The references in parentheses are to these books , using notations from that list.

Lecture 1 (08/25): introduction (what is mathematical biology); discrete vs. continuous models; SIR model (dV 1.2)

Lecture 2 (08/27): Matlab training, working on homework 1.

Lecture 3 (09/01): Solving general linear homogeneous difference equations (case of distinct real eigenvalues) (EK 1.1,1.3,1.6)

Lecture 4 (09/03): Applications: red blood cells, aphid population, segmental organism (EK 1.9, exercises of chapter 1)

Lecture 5 (09/08): Non-linear first order difference equations, fixed points and stability (analytically and graphically with cobwebbing) (EK 2.1,2.2, 2.5; dV 2.2.2)

Lecture 6 (09/10): Logistic difference equation: building it from data, fixed points and stability (dV 2.2.1, 2.2.2)

Lecture 7 (09/15): Logistic difference equation: bifurcation diagram, periodic solutions, period doubling and chaos (EK 2.4, 2.5; dV 2.2.2-2.2.4)

Lecture 8 (09/17): Systems of non-linear equations.

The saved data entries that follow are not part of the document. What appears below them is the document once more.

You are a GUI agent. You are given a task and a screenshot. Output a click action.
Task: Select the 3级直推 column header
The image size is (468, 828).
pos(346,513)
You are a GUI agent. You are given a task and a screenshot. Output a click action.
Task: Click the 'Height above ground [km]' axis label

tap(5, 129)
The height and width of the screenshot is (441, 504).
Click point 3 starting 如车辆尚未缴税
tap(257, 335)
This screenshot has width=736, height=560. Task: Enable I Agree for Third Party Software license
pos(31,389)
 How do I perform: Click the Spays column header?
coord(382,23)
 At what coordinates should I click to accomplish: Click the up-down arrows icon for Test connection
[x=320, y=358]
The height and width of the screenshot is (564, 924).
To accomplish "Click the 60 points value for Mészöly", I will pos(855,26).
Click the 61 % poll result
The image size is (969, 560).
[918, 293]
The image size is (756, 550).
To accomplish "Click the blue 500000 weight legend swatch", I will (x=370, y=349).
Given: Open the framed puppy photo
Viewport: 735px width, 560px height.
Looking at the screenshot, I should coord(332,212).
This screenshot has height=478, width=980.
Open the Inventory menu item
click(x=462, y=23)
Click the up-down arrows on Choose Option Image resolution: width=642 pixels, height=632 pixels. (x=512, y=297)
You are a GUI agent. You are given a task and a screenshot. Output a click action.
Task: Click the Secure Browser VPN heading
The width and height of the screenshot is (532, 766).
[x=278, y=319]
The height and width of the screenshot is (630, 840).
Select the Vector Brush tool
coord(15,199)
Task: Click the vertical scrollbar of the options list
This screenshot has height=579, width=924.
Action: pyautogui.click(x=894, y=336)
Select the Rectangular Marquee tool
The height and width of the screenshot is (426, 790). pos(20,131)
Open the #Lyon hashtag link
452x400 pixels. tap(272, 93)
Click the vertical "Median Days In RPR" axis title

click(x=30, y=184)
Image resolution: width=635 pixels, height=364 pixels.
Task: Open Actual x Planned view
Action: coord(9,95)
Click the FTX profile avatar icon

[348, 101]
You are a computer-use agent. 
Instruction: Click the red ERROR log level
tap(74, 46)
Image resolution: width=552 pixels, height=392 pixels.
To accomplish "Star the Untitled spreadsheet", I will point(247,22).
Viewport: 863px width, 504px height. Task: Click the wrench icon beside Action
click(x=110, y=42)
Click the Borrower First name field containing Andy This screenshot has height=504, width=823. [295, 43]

Linearization, fixed points and stability. Review of linear algebra: eigenvalues and eigenvectors of matrices (EK 2.7-2.9,1.4; dV 2.3.2)

Lecture 9 (09/22): Nicholson-Bailey model, Poisson process. (EK 3.2, 3.3; dV 2.3.4)

Lecture 10 (09/24): Application to population genetics. Hardy-Weinberg law (EK 3.6, dV 2.2.5)

End of Midterm 1 material Lecture 11,12 (09/29, 10/01): One-dimensional non-linear continuous systems (EK 5.1, dV 3.1,3.2, extra: St ch2)) Introduction to phase plane analysis, nullclines (EK 5.2-5.5, extra: St ch6))

Lecture 13, 14 (10/20,22) Classification of fixed points in 2-dimensional systems (dV 3.4.1, 3.4.2, EK 5.6-5.9). Examples of SIR model and two-population ineractions model (dV 3.3.2, 3.3.3, 3.4.3, 3.4.4; Ek 6.2, 6.3, 6.6). Discrete models from continuous models (dV 3.6.1)

Lecture 15, 16 (10/27, 29) Bifurcations (dV 3.7, St ch.3, 8.2)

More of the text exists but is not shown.